Socio-Demographic, Economic and Psychological Correlates of Risky Sexual Behaviour Among Sexually Active Young People in Nigeria
Bibliographic record
Abstract
This study sought to identify the socio-demographic, economic, and psychological factors associated with risky sexual behaviour among sexually active youths in Nigeria with the view to providing more empirical information for the development of more effective interventions to improve safe-sex practices and the sexual health of the young people in Nigeria. The study analyzed the male and female datasets extracted from the 6th round of the Nigeria Multiple Indicator Cluster Survey data (MICS) (n=7,909) using descriptive statistics and multiple binary logistic regression to achieve the study objectives and test hypothesis. The results showed that 66% of the youths have had sex before reaching 18 years, 77% had unprotected sex, and 32% have had more than one-lifetime sexual partner. The significance of the association between socio-demographic (age, sex, marital status, ever fathered/mothered, awareness of AIDS, ethnicity, residence, and region), economic factors (employment status and wealth index), and risky sexual behaviour differ by the category of risky sexual behaviour.
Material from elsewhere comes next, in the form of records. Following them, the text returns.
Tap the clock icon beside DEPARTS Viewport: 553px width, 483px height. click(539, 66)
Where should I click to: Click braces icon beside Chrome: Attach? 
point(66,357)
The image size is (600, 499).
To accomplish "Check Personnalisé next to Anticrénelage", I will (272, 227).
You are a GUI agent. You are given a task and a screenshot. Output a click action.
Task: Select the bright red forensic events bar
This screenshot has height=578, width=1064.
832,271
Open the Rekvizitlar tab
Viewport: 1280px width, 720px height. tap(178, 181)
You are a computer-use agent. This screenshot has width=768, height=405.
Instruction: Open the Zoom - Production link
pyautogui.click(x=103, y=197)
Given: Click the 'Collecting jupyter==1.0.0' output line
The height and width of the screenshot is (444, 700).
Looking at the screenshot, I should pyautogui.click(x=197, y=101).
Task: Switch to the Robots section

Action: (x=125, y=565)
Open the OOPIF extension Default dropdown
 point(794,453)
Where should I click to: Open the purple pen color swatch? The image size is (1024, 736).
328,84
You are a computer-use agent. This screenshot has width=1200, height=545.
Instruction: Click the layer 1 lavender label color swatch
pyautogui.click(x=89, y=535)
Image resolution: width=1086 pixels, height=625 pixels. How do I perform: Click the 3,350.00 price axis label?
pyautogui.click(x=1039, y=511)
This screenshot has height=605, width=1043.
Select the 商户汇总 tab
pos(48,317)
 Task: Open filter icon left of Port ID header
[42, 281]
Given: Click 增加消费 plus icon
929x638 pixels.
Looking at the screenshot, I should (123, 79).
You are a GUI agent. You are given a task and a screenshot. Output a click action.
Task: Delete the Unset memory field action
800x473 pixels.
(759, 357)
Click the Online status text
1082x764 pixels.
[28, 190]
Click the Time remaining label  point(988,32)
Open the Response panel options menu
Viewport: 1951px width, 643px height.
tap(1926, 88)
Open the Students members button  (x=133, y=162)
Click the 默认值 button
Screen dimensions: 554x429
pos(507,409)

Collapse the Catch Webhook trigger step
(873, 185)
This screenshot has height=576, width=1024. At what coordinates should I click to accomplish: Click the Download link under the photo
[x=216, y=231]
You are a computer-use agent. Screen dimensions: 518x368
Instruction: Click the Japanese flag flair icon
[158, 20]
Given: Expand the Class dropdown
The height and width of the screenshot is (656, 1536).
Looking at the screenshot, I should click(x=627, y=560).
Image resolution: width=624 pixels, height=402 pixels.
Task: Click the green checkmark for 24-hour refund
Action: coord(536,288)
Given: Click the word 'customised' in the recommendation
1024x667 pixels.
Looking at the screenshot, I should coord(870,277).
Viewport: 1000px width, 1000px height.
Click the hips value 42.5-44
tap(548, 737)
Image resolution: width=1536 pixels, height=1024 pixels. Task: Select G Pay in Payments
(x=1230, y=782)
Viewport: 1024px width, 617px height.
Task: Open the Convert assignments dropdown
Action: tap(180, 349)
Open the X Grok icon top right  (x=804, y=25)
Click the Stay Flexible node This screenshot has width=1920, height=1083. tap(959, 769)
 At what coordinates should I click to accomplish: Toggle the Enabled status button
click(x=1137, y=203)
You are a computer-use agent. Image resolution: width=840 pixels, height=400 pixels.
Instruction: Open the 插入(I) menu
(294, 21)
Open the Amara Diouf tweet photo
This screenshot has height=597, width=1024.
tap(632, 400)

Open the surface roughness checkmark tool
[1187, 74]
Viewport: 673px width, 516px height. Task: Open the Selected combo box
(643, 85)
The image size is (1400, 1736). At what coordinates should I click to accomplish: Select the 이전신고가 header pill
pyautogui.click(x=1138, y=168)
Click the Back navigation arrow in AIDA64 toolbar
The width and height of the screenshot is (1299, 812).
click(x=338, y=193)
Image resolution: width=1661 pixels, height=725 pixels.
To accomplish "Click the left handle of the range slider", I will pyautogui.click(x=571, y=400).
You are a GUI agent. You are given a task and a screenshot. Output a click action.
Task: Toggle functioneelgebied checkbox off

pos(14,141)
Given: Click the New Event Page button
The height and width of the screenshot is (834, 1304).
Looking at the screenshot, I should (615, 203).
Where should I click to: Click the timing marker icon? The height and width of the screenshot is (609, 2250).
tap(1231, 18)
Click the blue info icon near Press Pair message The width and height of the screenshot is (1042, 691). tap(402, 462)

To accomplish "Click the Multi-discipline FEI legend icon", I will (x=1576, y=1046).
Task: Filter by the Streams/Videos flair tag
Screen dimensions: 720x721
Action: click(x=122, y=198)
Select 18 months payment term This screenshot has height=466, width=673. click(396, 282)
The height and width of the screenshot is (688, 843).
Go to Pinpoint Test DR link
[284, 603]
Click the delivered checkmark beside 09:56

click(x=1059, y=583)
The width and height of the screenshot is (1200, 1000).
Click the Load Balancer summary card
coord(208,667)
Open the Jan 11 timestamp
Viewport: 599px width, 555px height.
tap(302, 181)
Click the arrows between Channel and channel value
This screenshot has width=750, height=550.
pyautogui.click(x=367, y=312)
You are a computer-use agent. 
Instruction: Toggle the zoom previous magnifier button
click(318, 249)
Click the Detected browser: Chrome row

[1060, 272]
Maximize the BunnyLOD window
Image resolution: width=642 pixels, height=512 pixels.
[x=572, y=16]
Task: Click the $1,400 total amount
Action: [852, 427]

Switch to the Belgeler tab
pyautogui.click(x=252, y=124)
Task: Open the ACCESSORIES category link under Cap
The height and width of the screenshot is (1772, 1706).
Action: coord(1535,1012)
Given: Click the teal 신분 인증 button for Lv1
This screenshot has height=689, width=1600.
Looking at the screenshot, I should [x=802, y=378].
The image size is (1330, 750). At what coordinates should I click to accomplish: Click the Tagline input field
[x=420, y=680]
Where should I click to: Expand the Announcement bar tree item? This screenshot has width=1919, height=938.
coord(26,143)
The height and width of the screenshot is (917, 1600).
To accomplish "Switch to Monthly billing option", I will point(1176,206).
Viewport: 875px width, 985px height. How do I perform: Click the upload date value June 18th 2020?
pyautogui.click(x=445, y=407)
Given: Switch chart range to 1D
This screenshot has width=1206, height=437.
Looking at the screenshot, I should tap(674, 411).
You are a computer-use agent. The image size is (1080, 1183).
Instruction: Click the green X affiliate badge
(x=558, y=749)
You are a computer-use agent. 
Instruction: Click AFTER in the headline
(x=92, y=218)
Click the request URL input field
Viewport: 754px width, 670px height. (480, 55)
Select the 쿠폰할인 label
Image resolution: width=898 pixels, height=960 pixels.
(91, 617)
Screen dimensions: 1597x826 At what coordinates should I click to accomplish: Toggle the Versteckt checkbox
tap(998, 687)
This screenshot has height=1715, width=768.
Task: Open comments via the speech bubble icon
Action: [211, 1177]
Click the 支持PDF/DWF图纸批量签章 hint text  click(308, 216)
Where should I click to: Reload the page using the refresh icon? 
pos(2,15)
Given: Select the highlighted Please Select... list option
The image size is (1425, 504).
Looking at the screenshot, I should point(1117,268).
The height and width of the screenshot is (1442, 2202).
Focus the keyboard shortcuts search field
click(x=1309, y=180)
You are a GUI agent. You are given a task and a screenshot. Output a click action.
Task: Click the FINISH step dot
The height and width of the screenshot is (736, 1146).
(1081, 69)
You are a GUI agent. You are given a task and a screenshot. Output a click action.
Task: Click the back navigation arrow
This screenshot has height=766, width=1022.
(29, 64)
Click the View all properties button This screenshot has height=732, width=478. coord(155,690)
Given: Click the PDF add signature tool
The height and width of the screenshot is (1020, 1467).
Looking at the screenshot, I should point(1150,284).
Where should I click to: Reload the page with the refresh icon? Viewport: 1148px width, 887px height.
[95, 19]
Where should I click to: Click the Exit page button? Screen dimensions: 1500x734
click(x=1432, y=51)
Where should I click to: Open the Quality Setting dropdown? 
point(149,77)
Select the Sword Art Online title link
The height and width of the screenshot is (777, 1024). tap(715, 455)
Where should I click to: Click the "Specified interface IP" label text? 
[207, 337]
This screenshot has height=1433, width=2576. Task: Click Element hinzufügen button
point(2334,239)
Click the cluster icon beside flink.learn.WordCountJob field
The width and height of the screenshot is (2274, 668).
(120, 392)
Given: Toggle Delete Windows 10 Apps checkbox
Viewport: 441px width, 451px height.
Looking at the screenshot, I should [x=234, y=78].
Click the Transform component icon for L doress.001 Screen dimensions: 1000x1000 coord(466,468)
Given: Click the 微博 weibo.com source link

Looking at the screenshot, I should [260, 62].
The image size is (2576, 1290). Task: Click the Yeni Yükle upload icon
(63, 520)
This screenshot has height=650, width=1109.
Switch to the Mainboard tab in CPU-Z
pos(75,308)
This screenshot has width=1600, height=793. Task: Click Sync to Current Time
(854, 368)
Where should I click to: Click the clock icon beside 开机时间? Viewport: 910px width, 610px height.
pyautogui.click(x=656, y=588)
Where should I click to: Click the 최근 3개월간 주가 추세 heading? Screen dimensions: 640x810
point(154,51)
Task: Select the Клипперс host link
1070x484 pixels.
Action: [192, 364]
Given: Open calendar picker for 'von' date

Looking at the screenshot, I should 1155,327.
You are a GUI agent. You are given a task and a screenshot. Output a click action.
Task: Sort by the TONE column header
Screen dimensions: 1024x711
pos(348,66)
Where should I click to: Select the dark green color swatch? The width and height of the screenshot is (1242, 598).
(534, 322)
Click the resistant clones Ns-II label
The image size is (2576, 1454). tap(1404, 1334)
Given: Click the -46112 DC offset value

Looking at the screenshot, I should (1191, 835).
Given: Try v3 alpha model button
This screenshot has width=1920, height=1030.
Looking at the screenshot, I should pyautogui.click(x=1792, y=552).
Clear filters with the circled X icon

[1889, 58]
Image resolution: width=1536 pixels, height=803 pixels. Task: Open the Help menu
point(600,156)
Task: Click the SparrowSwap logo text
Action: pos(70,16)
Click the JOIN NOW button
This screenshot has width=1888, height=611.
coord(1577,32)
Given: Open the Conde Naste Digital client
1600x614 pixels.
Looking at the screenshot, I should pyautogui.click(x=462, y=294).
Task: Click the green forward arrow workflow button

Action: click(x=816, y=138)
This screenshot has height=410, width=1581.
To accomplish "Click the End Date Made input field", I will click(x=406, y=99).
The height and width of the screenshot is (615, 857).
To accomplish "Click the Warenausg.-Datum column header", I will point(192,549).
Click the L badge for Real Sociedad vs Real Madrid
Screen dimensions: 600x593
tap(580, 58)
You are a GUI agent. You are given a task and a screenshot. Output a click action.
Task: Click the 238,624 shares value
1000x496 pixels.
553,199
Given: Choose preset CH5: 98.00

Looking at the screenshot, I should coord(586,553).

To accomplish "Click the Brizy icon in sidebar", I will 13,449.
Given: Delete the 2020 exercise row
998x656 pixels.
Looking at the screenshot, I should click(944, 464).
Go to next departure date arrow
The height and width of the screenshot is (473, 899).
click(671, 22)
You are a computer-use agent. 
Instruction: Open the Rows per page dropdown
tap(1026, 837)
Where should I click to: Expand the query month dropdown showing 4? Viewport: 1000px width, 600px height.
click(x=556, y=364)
Overall psychological factor (satisfaction with life) was a significant correlate of the lifetime number of sexual partners. This study concludes that socio-demographic, economic, and psychological factors were predictive of risky sexual behaviour among young people in Nigeria. However, the significance of these predictors differs by type of risky sexual behaviour. The study recommends that more effective sexual health interventions must also address the prevalent psychological risk factors among young people in Nigeria- apart from different background characteristics- which could predispose them to risky sexual practices.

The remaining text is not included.